About this exercise → Go through the entries below and print, exactly, the lines starting at the one with "The height and width of the screenshot is (475, 980)." and ending at the one with "Task: Open the Auf See link for Tag 7", keeping both ends and no others.

'''

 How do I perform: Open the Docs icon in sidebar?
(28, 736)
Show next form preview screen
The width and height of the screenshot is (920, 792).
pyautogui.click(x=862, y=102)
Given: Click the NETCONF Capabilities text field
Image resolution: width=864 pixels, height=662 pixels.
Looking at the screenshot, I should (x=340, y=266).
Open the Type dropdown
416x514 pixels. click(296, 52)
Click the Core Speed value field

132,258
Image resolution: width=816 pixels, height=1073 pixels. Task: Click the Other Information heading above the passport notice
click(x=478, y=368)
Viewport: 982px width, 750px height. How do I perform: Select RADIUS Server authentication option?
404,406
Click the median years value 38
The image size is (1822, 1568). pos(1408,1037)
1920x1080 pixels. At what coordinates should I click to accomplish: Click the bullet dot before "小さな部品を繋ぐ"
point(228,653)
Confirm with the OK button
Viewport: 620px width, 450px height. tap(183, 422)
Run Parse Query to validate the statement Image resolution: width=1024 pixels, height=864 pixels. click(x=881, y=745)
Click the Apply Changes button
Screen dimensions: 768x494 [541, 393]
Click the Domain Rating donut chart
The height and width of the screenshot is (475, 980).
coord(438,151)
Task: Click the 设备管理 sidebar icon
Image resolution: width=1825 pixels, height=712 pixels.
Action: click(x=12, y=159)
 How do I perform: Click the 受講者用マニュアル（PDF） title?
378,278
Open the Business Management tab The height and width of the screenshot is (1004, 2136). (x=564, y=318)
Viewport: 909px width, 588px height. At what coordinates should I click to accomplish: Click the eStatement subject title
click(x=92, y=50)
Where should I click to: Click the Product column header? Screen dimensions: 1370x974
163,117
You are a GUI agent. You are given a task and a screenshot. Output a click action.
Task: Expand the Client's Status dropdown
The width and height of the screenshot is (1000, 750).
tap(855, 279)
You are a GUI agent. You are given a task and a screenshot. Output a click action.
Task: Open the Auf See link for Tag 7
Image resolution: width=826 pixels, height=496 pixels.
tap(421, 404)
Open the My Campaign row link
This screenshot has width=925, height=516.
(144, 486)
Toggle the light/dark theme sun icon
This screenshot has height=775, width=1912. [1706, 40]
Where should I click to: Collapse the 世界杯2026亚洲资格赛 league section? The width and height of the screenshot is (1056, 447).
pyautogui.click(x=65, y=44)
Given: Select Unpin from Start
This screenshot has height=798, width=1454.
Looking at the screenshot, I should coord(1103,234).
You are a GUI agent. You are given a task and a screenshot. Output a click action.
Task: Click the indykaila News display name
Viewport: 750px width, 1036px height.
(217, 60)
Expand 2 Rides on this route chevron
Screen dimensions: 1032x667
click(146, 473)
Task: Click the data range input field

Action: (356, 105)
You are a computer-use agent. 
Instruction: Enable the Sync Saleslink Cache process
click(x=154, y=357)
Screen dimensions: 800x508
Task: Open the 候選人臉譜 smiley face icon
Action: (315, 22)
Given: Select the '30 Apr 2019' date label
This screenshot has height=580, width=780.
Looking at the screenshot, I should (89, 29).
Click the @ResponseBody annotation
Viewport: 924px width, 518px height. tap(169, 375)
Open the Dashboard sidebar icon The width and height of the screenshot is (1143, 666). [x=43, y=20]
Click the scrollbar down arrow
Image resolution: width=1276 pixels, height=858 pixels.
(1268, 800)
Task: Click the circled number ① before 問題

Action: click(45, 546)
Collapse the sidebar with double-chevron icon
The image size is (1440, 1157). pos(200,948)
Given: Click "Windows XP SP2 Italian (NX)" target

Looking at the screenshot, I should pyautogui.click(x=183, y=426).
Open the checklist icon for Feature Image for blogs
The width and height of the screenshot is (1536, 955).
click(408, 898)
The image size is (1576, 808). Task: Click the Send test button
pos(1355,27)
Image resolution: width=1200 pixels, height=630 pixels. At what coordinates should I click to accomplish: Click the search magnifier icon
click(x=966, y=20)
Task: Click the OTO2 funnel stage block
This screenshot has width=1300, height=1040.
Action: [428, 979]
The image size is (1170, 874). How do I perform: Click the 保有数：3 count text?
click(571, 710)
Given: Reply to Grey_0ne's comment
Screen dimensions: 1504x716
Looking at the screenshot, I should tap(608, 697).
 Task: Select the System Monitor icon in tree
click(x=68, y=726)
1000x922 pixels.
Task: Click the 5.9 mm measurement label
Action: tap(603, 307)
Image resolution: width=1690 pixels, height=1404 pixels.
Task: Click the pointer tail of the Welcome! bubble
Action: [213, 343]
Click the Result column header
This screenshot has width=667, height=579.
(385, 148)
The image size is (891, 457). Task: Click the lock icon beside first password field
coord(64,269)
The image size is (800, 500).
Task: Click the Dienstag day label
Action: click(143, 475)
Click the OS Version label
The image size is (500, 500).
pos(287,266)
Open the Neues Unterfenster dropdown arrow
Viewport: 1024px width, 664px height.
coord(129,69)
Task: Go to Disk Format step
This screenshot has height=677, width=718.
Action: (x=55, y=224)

'''

Solution to this problem →
The height and width of the screenshot is (475, 980).
coord(438,151)
Task: Click the 设备管理 sidebar icon
Image resolution: width=1825 pixels, height=712 pixels.
Action: click(x=12, y=159)
 How do I perform: Click the 受講者用マニュアル（PDF） title?
378,278
Open the Business Management tab The height and width of the screenshot is (1004, 2136). (x=564, y=318)
Viewport: 909px width, 588px height. At what coordinates should I click to accomplish: Click the eStatement subject title
click(x=92, y=50)
Where should I click to: Click the Product column header? Screen dimensions: 1370x974
163,117
You are a GUI agent. You are given a task and a screenshot. Output a click action.
Task: Expand the Client's Status dropdown
The width and height of the screenshot is (1000, 750).
tap(855, 279)
You are a GUI agent. You are given a task and a screenshot. Output a click action.
Task: Open the Auf See link for Tag 7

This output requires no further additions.